Self Basal Temperature Test
There is considerable evidence showing that the current blood tests for the diagnosis of mild sub-clinical hypothyroidism can be misleading. In his book, Hypothyroidism, an Unsuspected Illness, Broda Barnes, MD and Endocrinologist, explains that detecting low thyroid function is as simple as checking basal (baseline upon awakening) temperature.
Place a thermometer (preferably digital) within easy reach on the bedside. If possible, avoid using a mercury thermometer to eliminate the possibility of accidental breakage and the potential mercury toxicity. If you use a mercury thermometer, take measures to prevent breakage.
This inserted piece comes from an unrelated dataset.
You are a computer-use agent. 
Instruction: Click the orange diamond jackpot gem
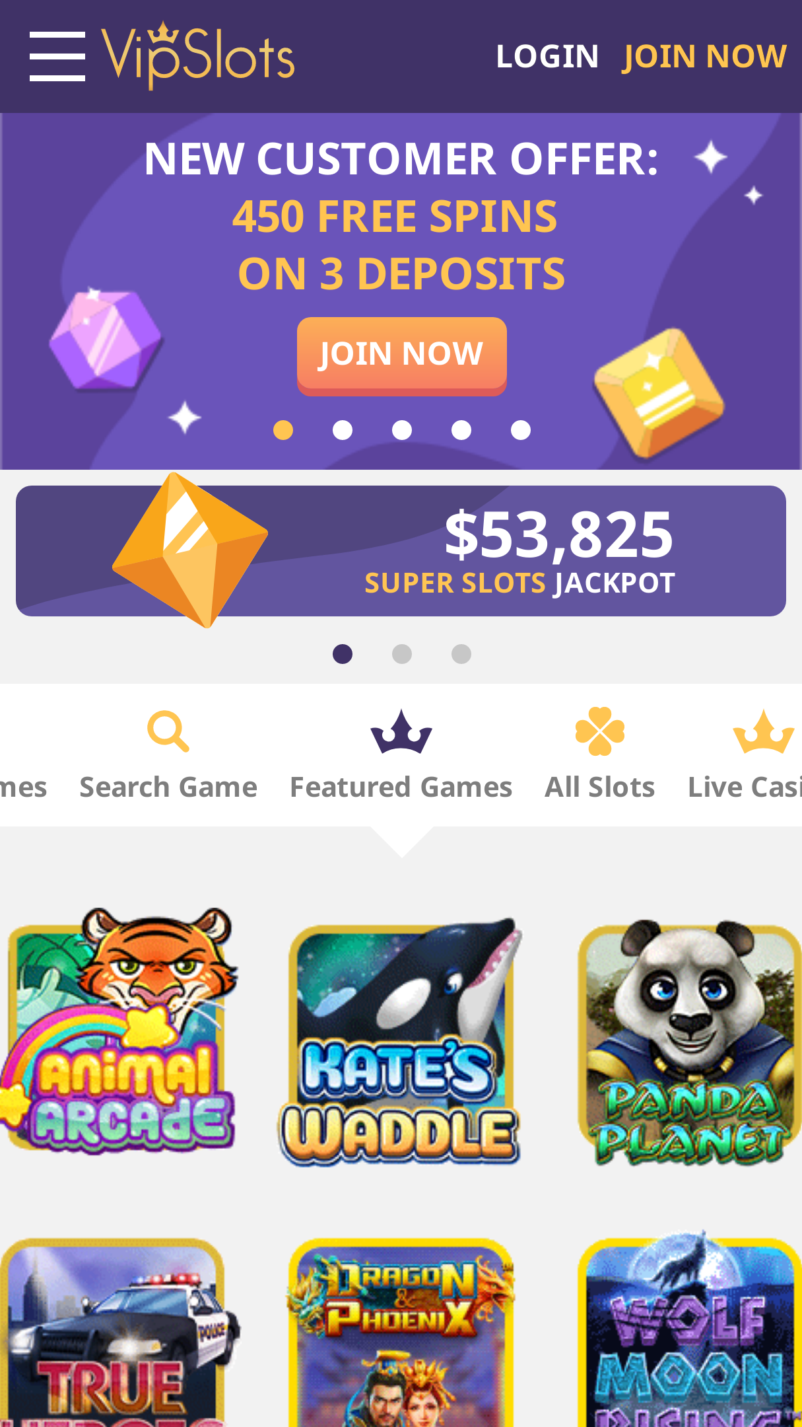190,550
Put the thermometer in your armpit for five minutes. Do this before you've gotten out of bed, had coffee or food or done anything significantly physical. Dr. Barnes suggests using the axillary (armpit) temperature, rather than the mouth, because so many people have low-grade unsuspected sinus infections. These infections generate heat only in the oral cavity, thereby falsely raising the oral temperature. If you do not have infections, you may take your oral temperature. For young children or the disabled, you may use the rectal temperature.
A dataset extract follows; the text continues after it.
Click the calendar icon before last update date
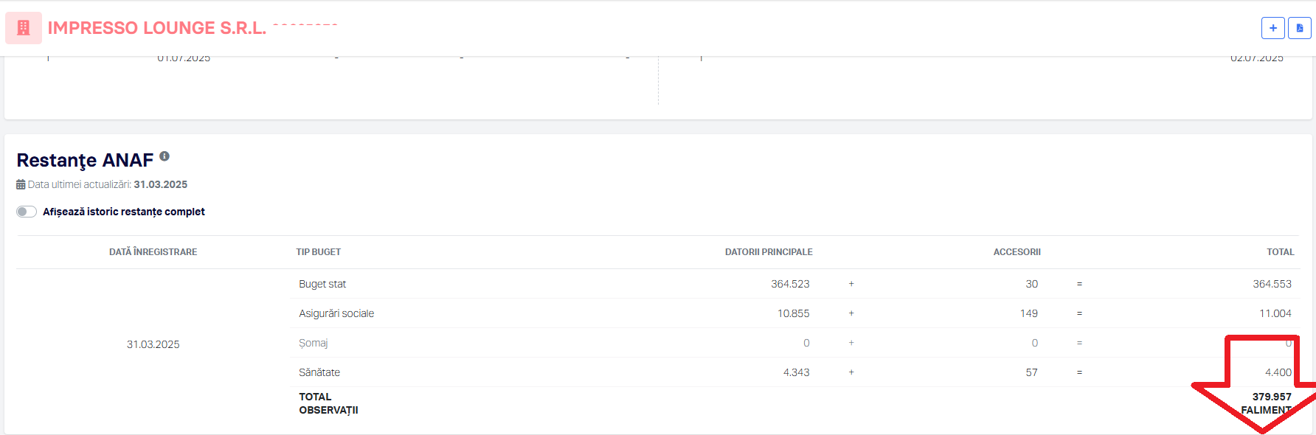 (21, 185)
Record your temperature each morning for five days.
For women, additional consideration is needed during ovulation, since ovulation somewhat elevates temperature. Because of this, women who menstruate should start recording their temperature on the second or third day of menstruation.
Normal axillary (arm pit) or oral temperature is in the range of 97.8-98.2 degrees F. Normal rectal temperature is 98.8-99.2 degrees F. Data on your daily basal temperatures will assist in assessing your cellular thyroid hormone activity. Dr. Barnes estimates that greater than 40% of the adult population has hypothyroidism, hypertension, obesity, depression, as well as constipation and many other ailments.